Arturo Saldívar: al tercero del festejo le pegó un pinchazo y una entera. Hubo petición de oreja que no fue acatada y salió al tercio con mucha fuerza. Al octavo de la tarde le despenó de pinchazo y estocada ligeramente caída: pitos al toro y silencio para el diestro.
Diego Ventura: en su primero, bajonazo artero que atravesó, palmas al toro y a él. Al quinto le cortó dos orejas sumamente benévolas e inmerecidas después de colocar un rejón de muerte caído y a medio lomo.
En otra tarde larga como un día en canoa, ante un lleno en numerado y algo de gente en general –unas 30,000 personas-, el toreo serio corrió a cargo de los dos mexicanos: El Payo y Arturo Saldívar; Perera le hizo una gran faena al consabido becerro de regalo, y Ventura demostró que ha llegado al límite de lo circense y de la soberbia. No hubo toros bravos, aunque el tercero de Barralva tenía mucho que lidiarle. Pero, vamos por partes.
Ventura estuvo toreando a la grupa, toreando al público, arrojando el sombrero con fruición, ordenándole a sus caballos que se dejaran coger y obligando al pobre “Morante” a que mordiera al toro. Todo normal, en una demostración más de que este señor portugués desconoce la clase y el arte de Marialva. Nada más le cuento que a su segundo le recibió, según él, a porta gayola y le clavó un enorme rejón de castigo en las vértebras lumbares, lo que no obstó para que cosechara ovaciones mil de los badulaques. Está visto que, como reza el adagio popular, el que no conoce a Dios a cualquier barbón se le hinca.
Perera estuvo mal en sus dos primeros “enemigos”, matando fatal e intentando vender la quietud y la suavidad en porfías dignas de mejor causa. Regaló una novena sabandijita, con la que deleitó al respetable con grandes muletazos tentando de luces. Lástima que encogió el brazo y se perfiló de continuo fuera de cacho.
El Payo volvió por sus fueros, demostrando que lo de la semana pasada fue un desliz. A su primero, un toro grandón con algo de casta, le pudo a base de conocimiento y aguante.
Sobresalieron los cambios de manos por delante y las dosantinas. La oreja no es discutible si tomamos en cuenta la petición y los despropósitos auriculares de tardes anteriores para con los espadas peninsulares.
En el séptimo de la tarde/noche, Octavio estuvo asentado y largo, codilleando para lucir más, en tandas de cuatro y hasta cinco derechazos ligados y templados. Pero el animalito noblón se negó a doblar con rapidez y la gente –siempre atenta y enterada en estos festejos de postín- se olvidó pronto de lo hecho por el diestro queretano.

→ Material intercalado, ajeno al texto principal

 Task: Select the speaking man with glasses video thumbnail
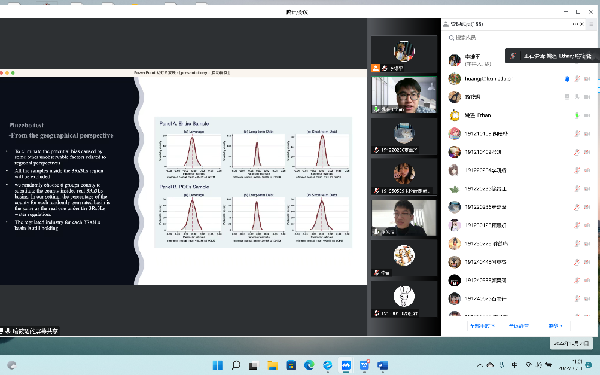coord(404,95)
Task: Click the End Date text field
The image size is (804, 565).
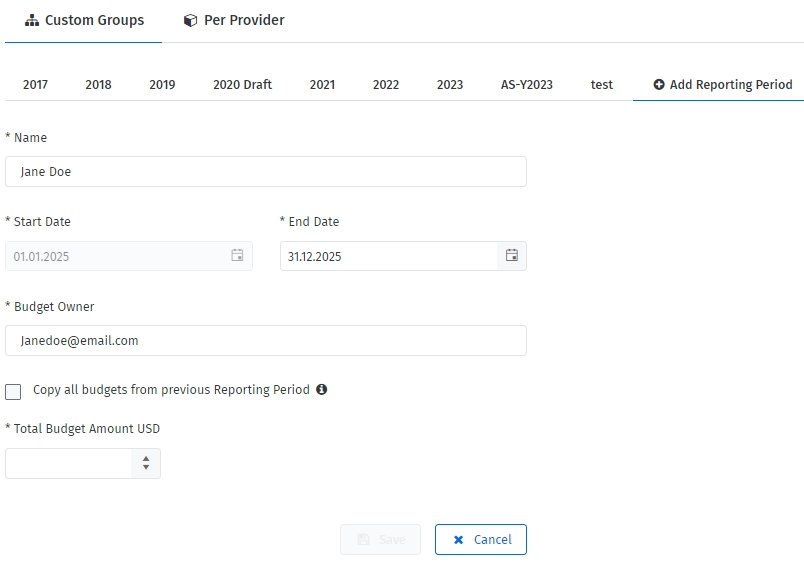Action: click(x=388, y=256)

Arturo Saldívar, la joven promesa de Aguascalientes, demostró hambre y torería. Al cuarto de la tarde lo recibió con enormes medias largas afaroladas de rodillas. El toro era encastado en manso y, obviamente, complicado. Arturo se fajó con él y haciendo gala de pundonor logró espectaculares naturales tragando lo suyo. Hubo una dosantina muy a tiempo y ceñidísima, y un doble ¡Olé! que acompañó a un muletazo invertido con la derecha. En un momento dado, remató una tanda con un pase de pecho rodilla en tierra, algo que nos habla de que el muchacho gusta del toreo verdad. Abrochó el trasteo con manoletinas ajustadas y reminiscentes de cierto añorado monstruo de Galapagar. Aquí, el juez Gilberto Ruiz Torres, tan dadivoso con el del caballito, se apretó absurdamente los machos y el pañuelo, y no concedió una oreja que valía más que las de, por poner tres ejemplos, Ponce, Capeíta y Castella.
Ya en el octavo, el que misericordiosamente debía haber marcado el fin de estas “corridas” de aniversario, Saldívar no logró gran cosa, pues el animalito de Barralva parecía uno de esos bichos decimonónicos: secos, disecados y muy tristes. Y así, ni el mismísimo Mazzantini.

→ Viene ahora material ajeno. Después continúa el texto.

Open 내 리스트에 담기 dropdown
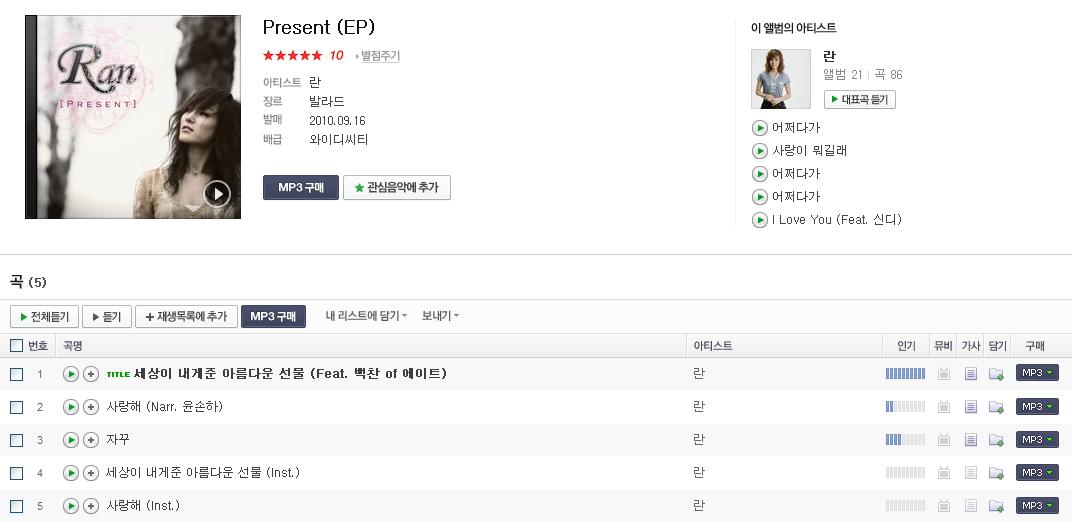Image resolution: width=1072 pixels, height=528 pixels. pos(366,316)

¿Cómo ha llegado la Fiesta en México a estos extremos de ramplonería, chabacanería y embustes, en donde los toreros mexicanos con hambre de gloria piden toros bravos y las figuritas extranjeras –con la anuencia de la empresa y las autoridades- imponen novillos indignos? Pues muy sencillamente, como decía don Ernesto Hemingway: gradual y luego súbitamente.